Lamiaa Ameen: On art, relationships and womenpower
We delve into the whimsical yet powerful art of an artist who finds herself drawing as naturally as she breathes.
Lamiaa Ameen is an inspiring artist and a gentle soul. Behind her modest exterior lays a brilliant fascination with human interactions and behaviourism, which she portrays through her sweet yet somewhat dark and blazingly expressive illustrations, invoking womanpower and introspection. Her visual reveries incorporate an element of fantasy highlighting the messages she seeks to deliver as an artist and a human.
First of all how do you create these images? Are they computer illustrations?
I sketch them at first, freehand, then I create the illustration on Photoshop or whichever digital programme I stumble upon on my computer; I have no preference.
How would you describe the theme you pursue?
I believe it depends on the art I’m working on at the time. It all mostly describes momentary thoughts and feelings, and it all has a lot to do with human relationships. Sometimes I simply write those feelings down but I’m an artist first so I quickly sketch them down before the feeling or thought vanishes.
Are there any real life situations that inspire you?
Of course! Separating from friends, for example, who travel away or simply enter our lives and leave a print on our soul. I have an old friend who, in one of my artworks, is the whale who lived through things which I’ve never experienced in life and simply takes me into his world, not mine, as though I’m his student. He takes me on a tread I would never go through without him.
There’s an illustration of a girl who walks off with books derived from a man’s head whom she calls her mentor in your written piece, is this girl you then?
Yes it is, that’s another example of what I was explaining. He taught me things I’ve never experienced and showed me things I’ve never seen or heard of before, it had to inspire me in that sense.
Is there a message you try to deliver that has to do with women’s relation to men?
Sometimes I feel like men undermine women, and make them feel weaker perhaps, or less smart, when technically I believe we are emotionally stronger and more liberated. To the public eye, the man leads the relationship, when in reality it’s mostly us and they probably don’t even realise it. The last thing I drew was of a man dragging a woman down as she floats above him and tries to drag him up; it’s what I feel men do at times. They want their feet on the ground and need the woman they identify with, or their partner to be there at all times, present wherever they go, in their conversations, to places and cities they visit, always with them. It becomes a problem maybe, when a woman desires to feel liberated. We don’t have to spoon-feed each other at all times.

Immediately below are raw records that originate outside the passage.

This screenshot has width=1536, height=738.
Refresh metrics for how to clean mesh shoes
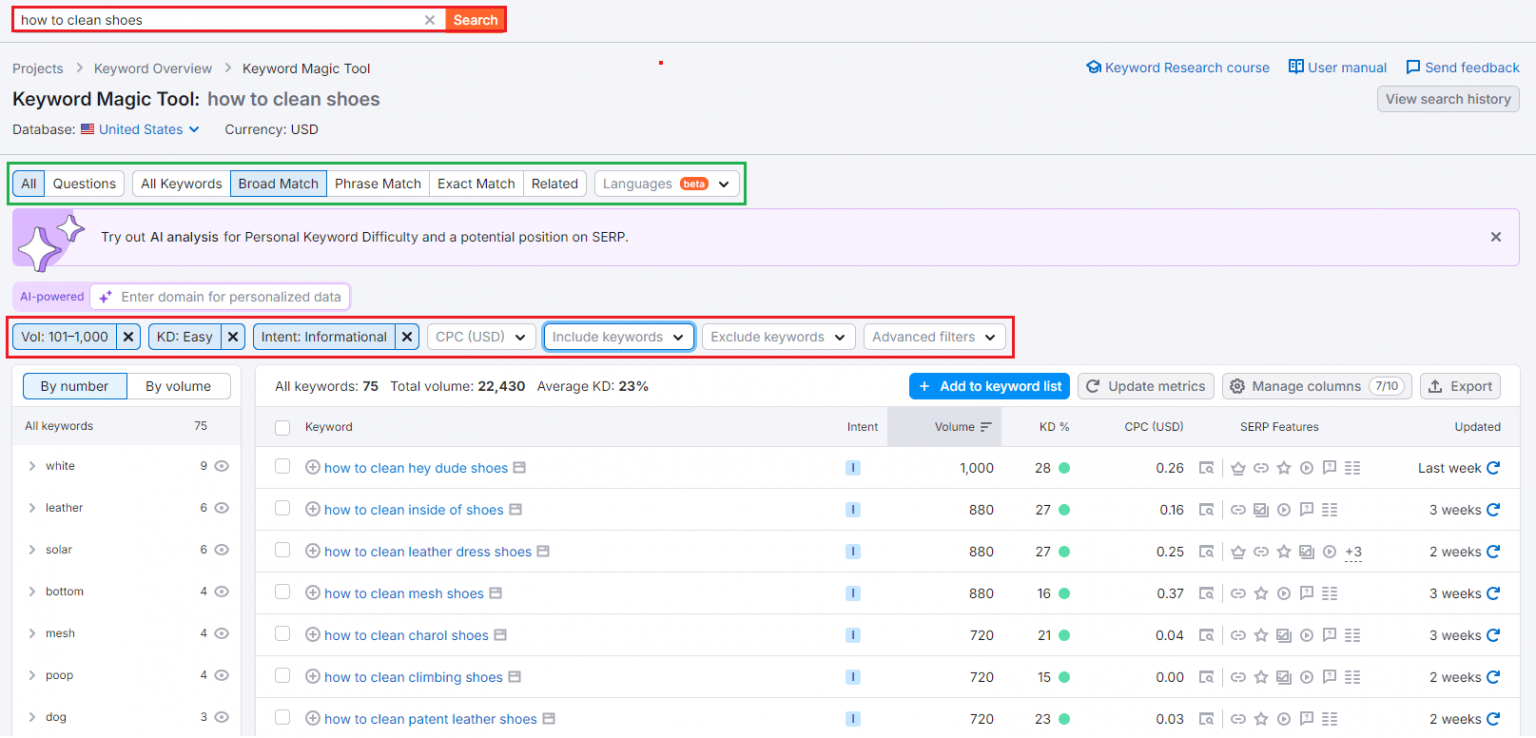point(1493,593)
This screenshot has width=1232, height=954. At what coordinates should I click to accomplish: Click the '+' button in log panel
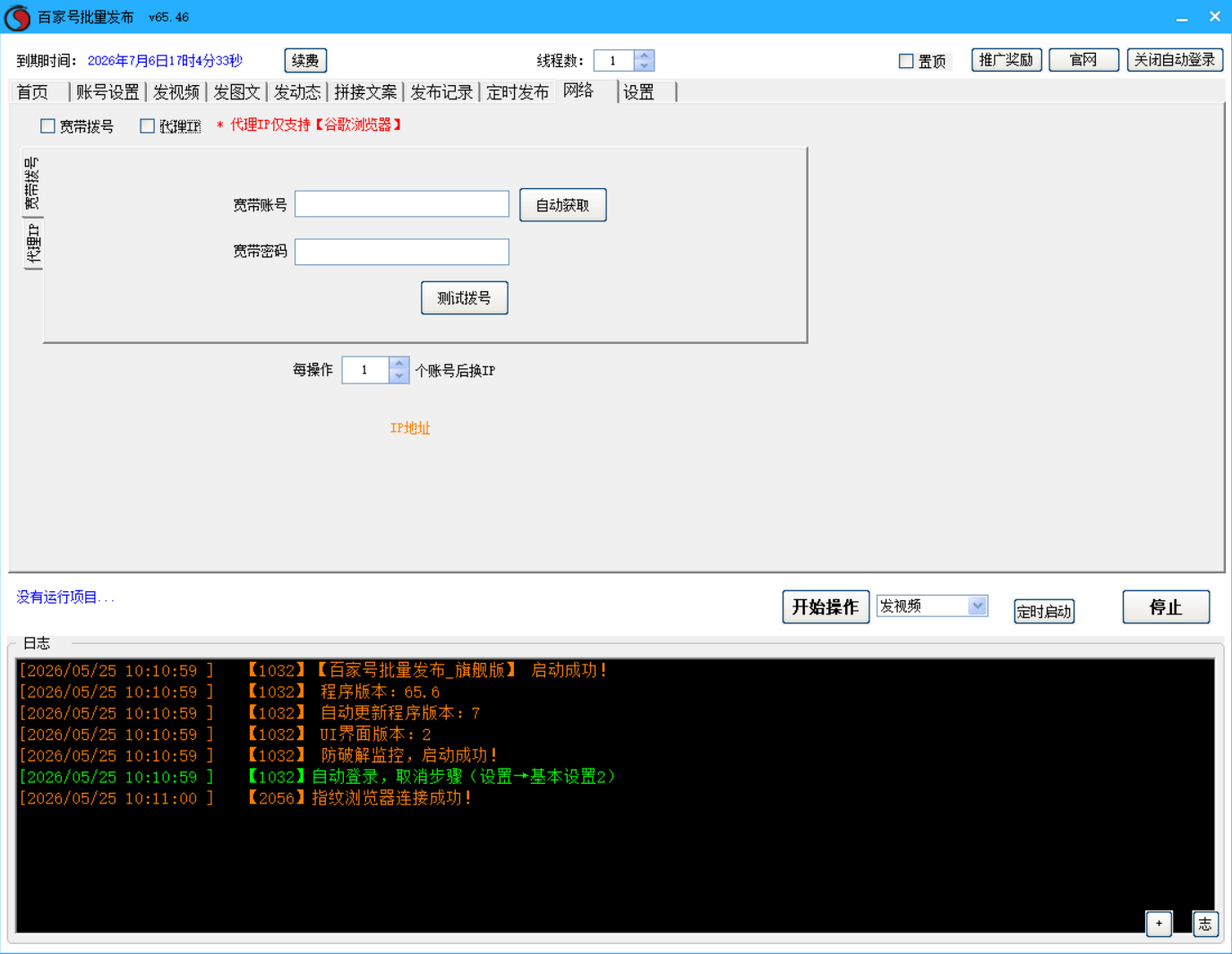click(1159, 924)
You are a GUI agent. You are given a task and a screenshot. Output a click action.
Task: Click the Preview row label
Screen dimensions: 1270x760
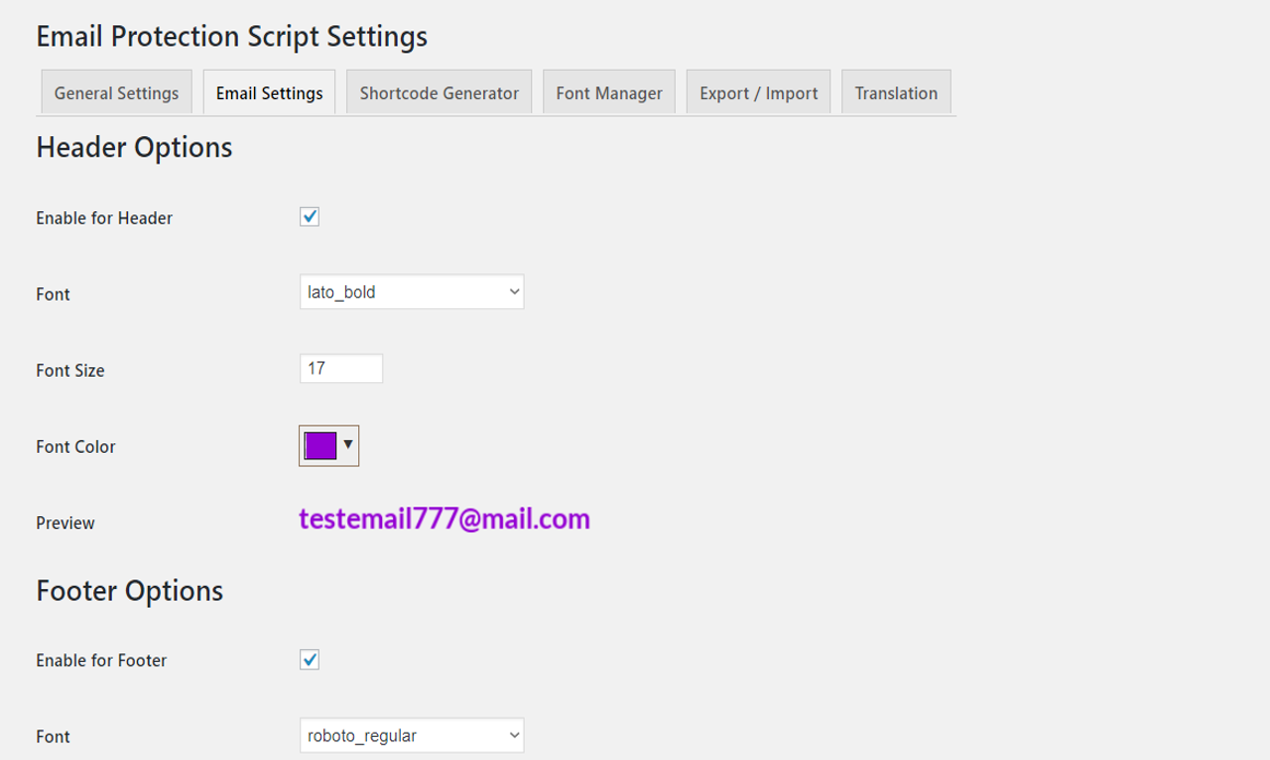click(64, 522)
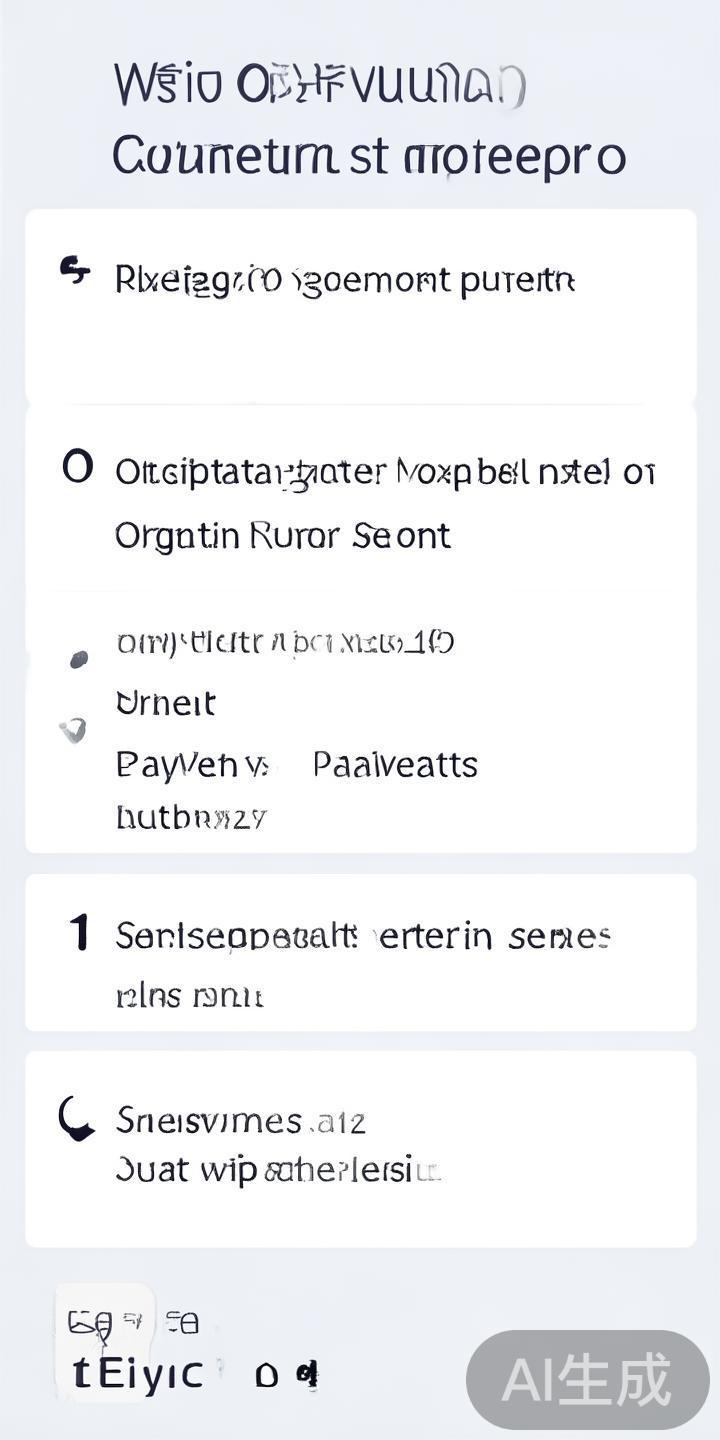
Task: Click the glyph icons above 'tEiyıc'
Action: pos(132,1322)
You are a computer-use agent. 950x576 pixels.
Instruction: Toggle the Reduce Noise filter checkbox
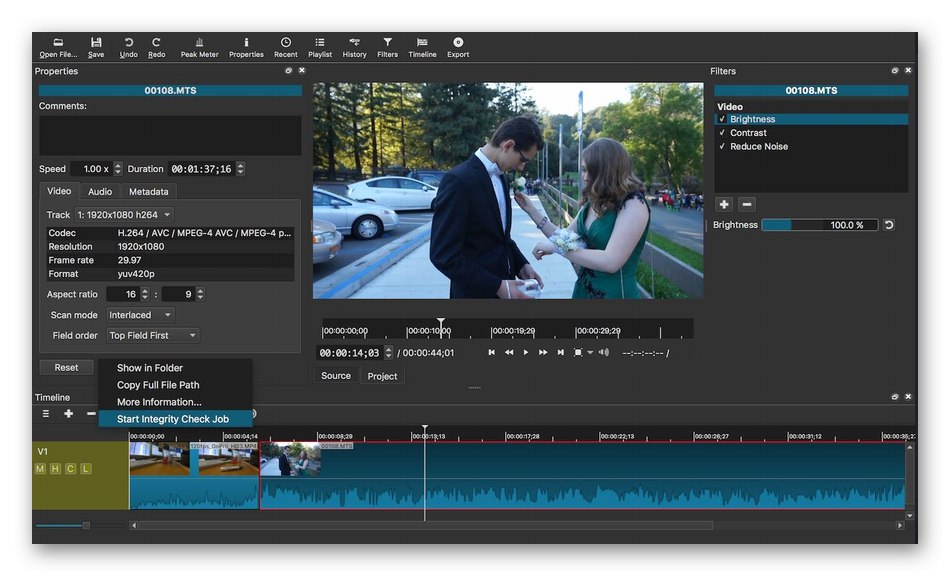coord(722,147)
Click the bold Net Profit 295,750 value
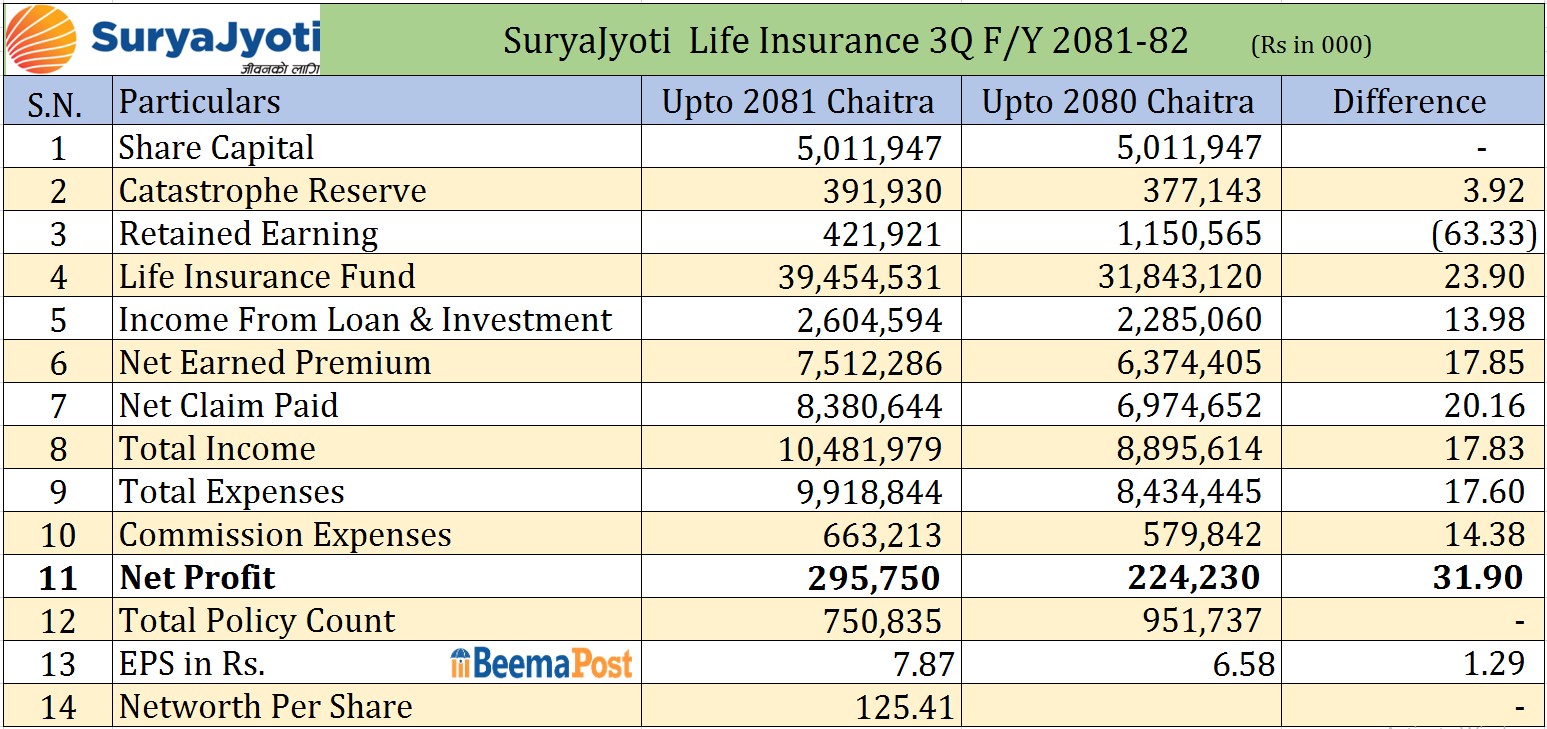The image size is (1547, 729). click(876, 578)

What would you consider to be an essential part of your work?
I like blending the lines between my subjects and their surrounding spaces and objects. It describes how lives intertwine and how we become so used to our surrounding environment, whether a place or another person or subject, that it becomes a part of us. The Lost Girl I illustrated pretty much describes a woman whose surroundings blended with her reality of feeling lost and alone.
Who are your favourite artists locally or internationally?
Mohamed Moustafa and Hefnawy are both creative directors, as well as digital artists. They created the artwork for CairoKee’s music video Marboot B Astek, and they are my mentors. I always observe and learn from their works.
How do you spend your time when you’re not creating any artwork?
I like reading Naguib Mahfouz, Ibrahim Abd El Megeed and the ingenious Tawfeek El Hakeem no doubt. I like reading psychology books. Foreign films are also my favourite genres to watch.
What do you like most about art?
I like artworks that speak to me, and tell me something I don’t know about myself, about my own psychology or the psychology of humans in general. Humans intrigue me the most, like none other! I don’t like classic portraits of, I don’t know... A girl sitting on a chair resting her hands on her face or something, or they don’t interest me to say the least.
Are your artworks available for purchase or for viewing at exhibitions currently or in the future?
The idea of having to create something new in order to continue to sell or feeling pressured to create more and more would probably discourage me, and definitely scares me. I have my work already and continue to create as inspiration comes. When people ask me for one of my artworks I simply sign it and hand it to them but I don’t think I like the idea of doing it for money.